List every line in the material below that contains the word "height".

---- Records for processing

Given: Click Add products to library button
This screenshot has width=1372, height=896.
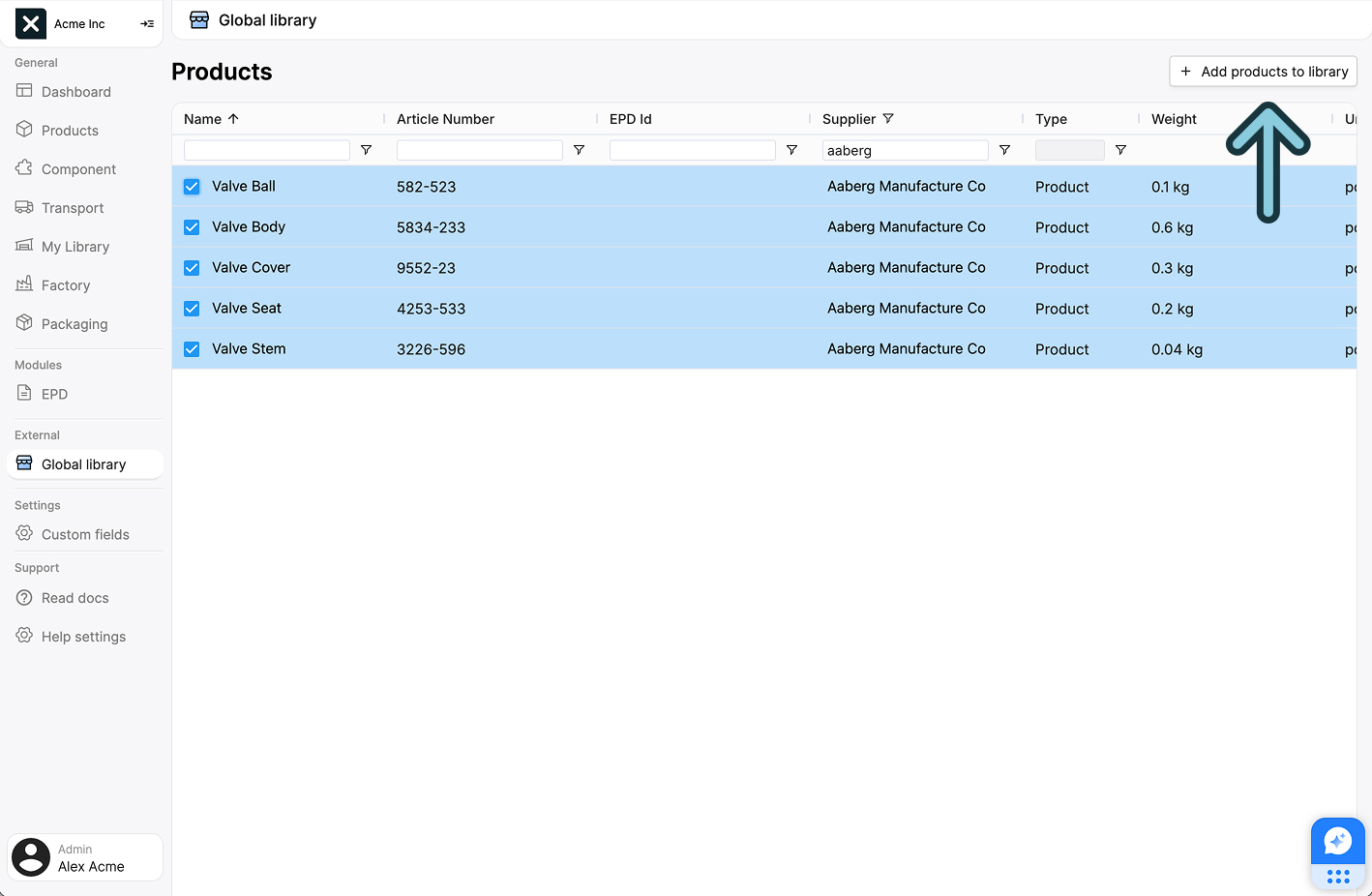Looking at the screenshot, I should (1263, 72).
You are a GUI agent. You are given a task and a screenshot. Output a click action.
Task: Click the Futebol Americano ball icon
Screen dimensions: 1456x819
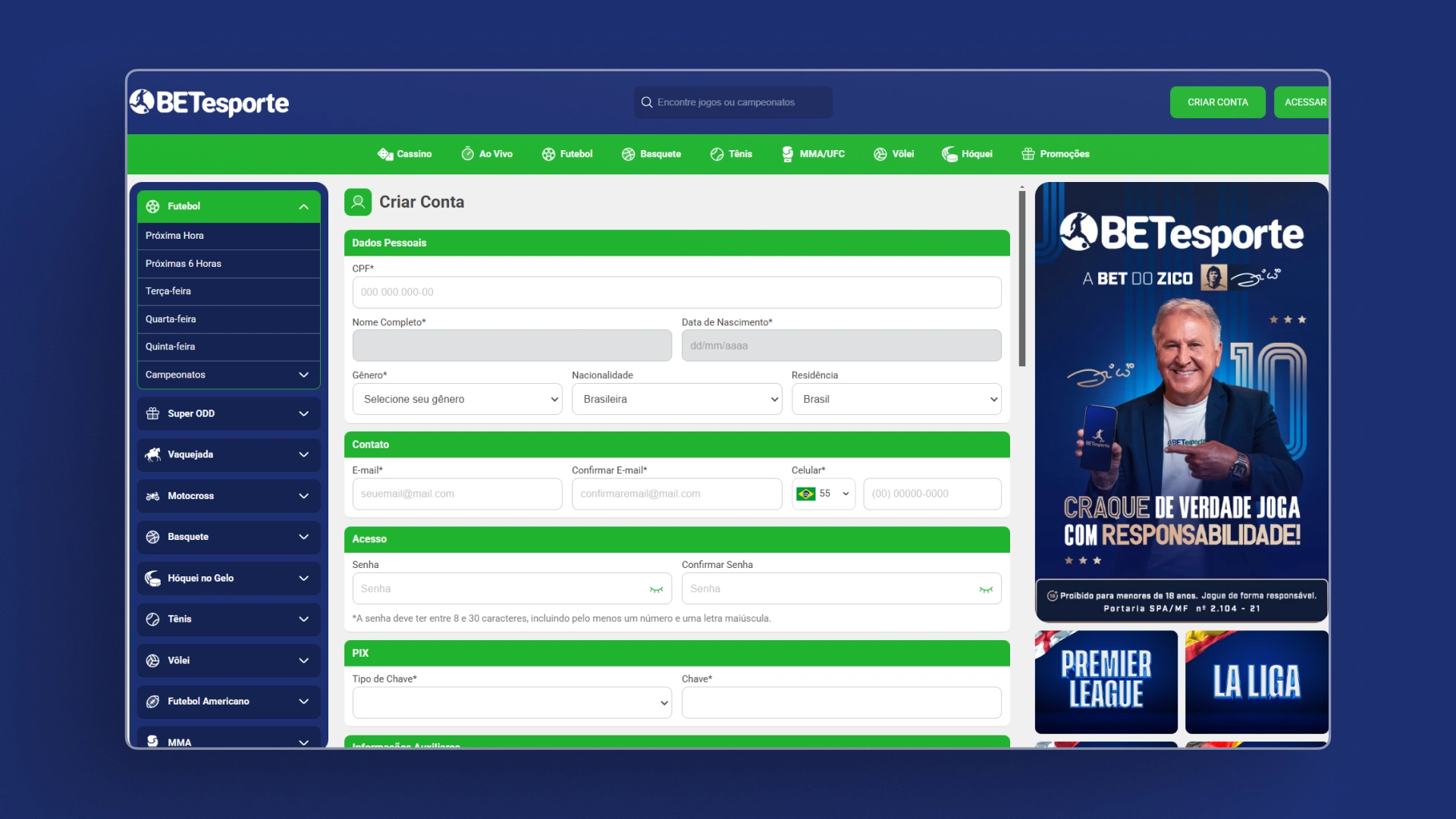pos(152,701)
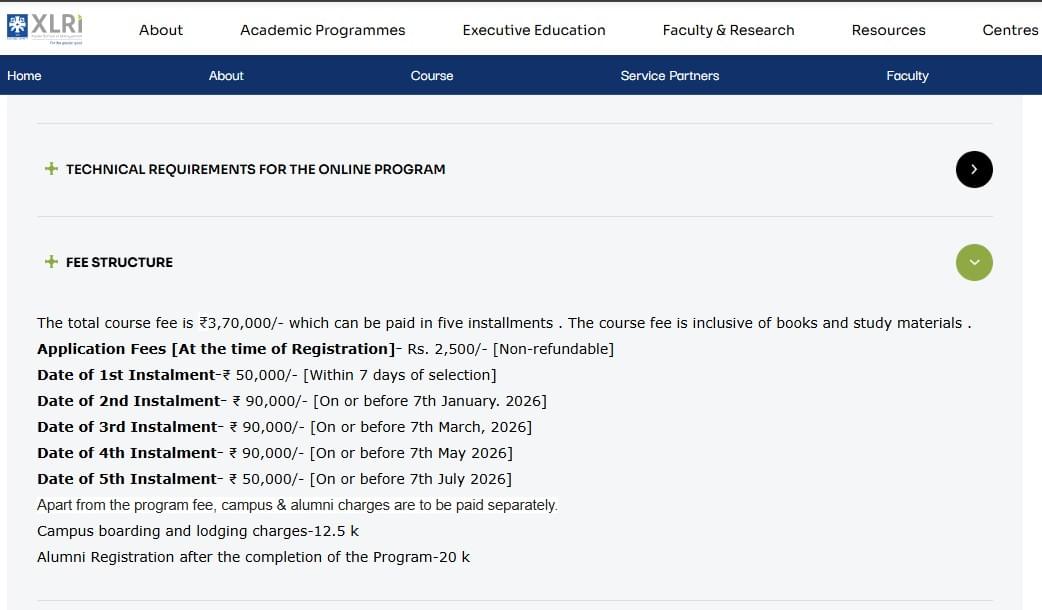Switch to the Course section tab
This screenshot has height=610, width=1042.
(432, 76)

--------

- [Result for this task]
This screenshot has width=1372, height=896.
This screenshot has height=610, width=1042.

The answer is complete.